### GIVEN PROBLEM
Reproduce the records from the line containing "410x266 pixels." through the line containing "click(x=180, y=436)", swapping "Double Sided" for "Single Sided" and leaving everything else unchanged.

** Begin **

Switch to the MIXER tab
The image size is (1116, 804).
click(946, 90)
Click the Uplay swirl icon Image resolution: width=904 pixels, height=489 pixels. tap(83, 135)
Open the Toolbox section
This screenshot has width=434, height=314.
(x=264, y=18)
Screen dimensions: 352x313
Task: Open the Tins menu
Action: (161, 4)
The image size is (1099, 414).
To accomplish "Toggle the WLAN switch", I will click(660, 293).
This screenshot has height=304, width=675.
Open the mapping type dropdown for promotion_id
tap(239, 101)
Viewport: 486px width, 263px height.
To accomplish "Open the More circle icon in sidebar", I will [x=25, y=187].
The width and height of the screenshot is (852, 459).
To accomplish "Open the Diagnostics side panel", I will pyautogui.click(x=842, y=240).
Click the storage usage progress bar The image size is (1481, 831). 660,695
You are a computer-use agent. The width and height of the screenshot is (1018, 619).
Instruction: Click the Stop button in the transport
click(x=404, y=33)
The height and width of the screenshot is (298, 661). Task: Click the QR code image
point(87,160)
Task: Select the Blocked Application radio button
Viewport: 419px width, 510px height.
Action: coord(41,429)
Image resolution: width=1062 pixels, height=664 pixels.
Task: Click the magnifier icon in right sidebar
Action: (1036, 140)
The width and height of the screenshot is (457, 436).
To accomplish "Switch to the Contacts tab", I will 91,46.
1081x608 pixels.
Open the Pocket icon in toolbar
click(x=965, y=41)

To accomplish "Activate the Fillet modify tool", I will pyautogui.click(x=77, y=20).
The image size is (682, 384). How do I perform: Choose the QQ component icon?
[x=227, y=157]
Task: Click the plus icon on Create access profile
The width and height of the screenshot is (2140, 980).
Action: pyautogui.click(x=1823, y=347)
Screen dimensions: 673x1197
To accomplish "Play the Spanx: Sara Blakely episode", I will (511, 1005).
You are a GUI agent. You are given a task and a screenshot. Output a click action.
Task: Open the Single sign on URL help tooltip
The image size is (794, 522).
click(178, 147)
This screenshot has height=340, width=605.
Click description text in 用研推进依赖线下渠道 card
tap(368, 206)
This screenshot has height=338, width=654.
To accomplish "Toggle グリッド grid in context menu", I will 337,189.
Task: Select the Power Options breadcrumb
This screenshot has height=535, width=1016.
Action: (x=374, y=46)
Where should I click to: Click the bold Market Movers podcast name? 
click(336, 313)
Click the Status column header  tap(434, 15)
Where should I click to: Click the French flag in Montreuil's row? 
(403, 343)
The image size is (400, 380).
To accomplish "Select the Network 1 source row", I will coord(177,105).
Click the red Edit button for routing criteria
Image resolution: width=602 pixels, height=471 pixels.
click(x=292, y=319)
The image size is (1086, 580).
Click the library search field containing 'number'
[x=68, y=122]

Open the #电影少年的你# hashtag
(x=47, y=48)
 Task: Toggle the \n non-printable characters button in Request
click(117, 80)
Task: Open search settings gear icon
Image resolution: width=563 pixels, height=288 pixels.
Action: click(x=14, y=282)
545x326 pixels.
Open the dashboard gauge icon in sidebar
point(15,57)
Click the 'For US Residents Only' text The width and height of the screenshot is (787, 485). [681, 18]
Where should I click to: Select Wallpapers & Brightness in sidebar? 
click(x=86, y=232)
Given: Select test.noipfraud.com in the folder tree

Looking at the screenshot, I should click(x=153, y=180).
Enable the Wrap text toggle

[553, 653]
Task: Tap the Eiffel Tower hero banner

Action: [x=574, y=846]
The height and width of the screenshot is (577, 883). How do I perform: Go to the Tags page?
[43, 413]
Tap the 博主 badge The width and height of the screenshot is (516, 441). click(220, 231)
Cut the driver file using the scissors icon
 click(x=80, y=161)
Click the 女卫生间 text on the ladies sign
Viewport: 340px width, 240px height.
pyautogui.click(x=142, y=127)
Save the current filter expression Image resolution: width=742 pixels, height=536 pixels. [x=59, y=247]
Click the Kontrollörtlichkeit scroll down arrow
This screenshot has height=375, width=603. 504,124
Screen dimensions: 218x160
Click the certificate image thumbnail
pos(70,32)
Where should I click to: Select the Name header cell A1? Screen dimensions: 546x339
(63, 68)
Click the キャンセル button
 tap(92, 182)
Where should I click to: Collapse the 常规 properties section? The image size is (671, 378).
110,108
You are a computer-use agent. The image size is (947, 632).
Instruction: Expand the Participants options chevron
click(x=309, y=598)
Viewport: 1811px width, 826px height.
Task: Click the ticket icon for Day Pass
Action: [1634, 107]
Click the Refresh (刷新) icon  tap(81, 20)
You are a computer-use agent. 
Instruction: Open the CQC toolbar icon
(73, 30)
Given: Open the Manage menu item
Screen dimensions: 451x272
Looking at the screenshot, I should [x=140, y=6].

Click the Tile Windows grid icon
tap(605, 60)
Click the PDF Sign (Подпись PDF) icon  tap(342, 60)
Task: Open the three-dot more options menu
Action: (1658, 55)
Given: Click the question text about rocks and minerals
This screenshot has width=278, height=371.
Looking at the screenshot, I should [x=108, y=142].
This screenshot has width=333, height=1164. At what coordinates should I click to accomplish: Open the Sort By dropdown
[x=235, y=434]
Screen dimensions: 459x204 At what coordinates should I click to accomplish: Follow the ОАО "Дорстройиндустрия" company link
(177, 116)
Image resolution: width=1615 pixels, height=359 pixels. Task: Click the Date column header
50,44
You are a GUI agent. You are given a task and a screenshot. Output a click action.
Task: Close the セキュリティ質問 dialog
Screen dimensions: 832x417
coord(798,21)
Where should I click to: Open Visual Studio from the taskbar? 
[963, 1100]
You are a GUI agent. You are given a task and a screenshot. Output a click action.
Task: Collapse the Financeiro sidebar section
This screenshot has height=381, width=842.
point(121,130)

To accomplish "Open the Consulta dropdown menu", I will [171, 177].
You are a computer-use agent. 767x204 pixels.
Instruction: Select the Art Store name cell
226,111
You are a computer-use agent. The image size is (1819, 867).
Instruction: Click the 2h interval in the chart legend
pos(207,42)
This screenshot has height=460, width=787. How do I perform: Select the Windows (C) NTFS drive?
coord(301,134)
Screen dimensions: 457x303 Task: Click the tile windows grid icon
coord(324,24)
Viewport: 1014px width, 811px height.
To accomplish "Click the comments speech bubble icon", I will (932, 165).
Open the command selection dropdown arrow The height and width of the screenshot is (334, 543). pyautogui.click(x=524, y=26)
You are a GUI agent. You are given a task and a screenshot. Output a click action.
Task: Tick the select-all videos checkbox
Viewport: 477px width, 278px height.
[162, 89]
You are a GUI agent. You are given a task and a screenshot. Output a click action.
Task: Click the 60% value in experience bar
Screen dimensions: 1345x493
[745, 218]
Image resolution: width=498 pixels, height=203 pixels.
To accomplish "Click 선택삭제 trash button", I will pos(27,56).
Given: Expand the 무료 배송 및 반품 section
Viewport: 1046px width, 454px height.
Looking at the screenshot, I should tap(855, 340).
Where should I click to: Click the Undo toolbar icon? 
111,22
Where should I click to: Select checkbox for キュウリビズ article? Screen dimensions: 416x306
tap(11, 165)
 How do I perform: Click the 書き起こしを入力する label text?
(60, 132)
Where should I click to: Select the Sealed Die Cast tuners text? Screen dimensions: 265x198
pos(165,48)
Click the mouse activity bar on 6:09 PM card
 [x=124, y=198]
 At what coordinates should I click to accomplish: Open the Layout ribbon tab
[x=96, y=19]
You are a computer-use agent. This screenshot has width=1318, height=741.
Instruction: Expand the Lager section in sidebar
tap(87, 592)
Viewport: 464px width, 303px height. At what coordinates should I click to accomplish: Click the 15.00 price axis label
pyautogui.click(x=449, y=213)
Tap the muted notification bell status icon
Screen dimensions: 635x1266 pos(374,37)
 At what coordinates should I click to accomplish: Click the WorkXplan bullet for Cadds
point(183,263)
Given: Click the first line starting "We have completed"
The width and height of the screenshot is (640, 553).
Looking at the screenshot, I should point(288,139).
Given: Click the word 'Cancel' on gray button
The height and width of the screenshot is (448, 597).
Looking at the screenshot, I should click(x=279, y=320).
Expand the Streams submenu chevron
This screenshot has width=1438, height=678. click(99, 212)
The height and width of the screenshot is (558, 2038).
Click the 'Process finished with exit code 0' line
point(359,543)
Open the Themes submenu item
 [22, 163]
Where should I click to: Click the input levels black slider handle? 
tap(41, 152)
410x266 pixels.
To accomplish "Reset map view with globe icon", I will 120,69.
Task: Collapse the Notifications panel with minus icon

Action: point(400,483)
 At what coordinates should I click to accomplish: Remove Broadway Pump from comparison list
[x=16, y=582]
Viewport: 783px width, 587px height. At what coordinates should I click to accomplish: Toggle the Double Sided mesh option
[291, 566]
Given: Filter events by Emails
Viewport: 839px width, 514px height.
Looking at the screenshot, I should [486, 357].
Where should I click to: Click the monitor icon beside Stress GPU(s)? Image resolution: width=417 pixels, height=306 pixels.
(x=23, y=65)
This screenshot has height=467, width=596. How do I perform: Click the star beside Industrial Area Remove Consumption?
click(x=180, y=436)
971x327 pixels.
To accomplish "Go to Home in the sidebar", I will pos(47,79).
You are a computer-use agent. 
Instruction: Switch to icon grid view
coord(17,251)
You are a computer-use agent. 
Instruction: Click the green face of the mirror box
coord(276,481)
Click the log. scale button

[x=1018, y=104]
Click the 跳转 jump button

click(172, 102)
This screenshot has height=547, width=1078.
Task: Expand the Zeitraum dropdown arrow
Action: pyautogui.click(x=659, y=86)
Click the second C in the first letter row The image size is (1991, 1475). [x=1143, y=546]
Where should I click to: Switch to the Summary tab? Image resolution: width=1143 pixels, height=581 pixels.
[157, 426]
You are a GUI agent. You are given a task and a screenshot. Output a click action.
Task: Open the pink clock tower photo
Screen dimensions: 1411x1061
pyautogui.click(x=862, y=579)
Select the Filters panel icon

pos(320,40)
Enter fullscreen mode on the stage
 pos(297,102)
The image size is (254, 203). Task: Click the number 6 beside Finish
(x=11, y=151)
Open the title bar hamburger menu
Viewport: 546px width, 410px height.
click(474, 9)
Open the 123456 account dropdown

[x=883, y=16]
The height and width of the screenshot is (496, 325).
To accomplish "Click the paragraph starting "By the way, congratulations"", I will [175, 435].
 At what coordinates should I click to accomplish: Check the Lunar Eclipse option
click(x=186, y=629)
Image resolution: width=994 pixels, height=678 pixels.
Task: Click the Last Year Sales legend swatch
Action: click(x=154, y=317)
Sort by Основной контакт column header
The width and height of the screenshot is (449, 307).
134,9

** End **

### CORRECT OUTPUT
410x266 pixels.
To accomplish "Reset map view with globe icon", I will 120,69.
Task: Collapse the Notifications panel with minus icon

Action: point(400,483)
 At what coordinates should I click to accomplish: Remove Broadway Pump from comparison list
[x=16, y=582]
Viewport: 783px width, 587px height. At what coordinates should I click to accomplish: Toggle the Single Sided mesh option
[291, 566]
Given: Filter events by Emails
Viewport: 839px width, 514px height.
Looking at the screenshot, I should [486, 357].
Where should I click to: Click the monitor icon beside Stress GPU(s)? Image resolution: width=417 pixels, height=306 pixels.
(x=23, y=65)
This screenshot has height=467, width=596. How do I perform: Click the star beside Industrial Area Remove Consumption?
click(x=180, y=436)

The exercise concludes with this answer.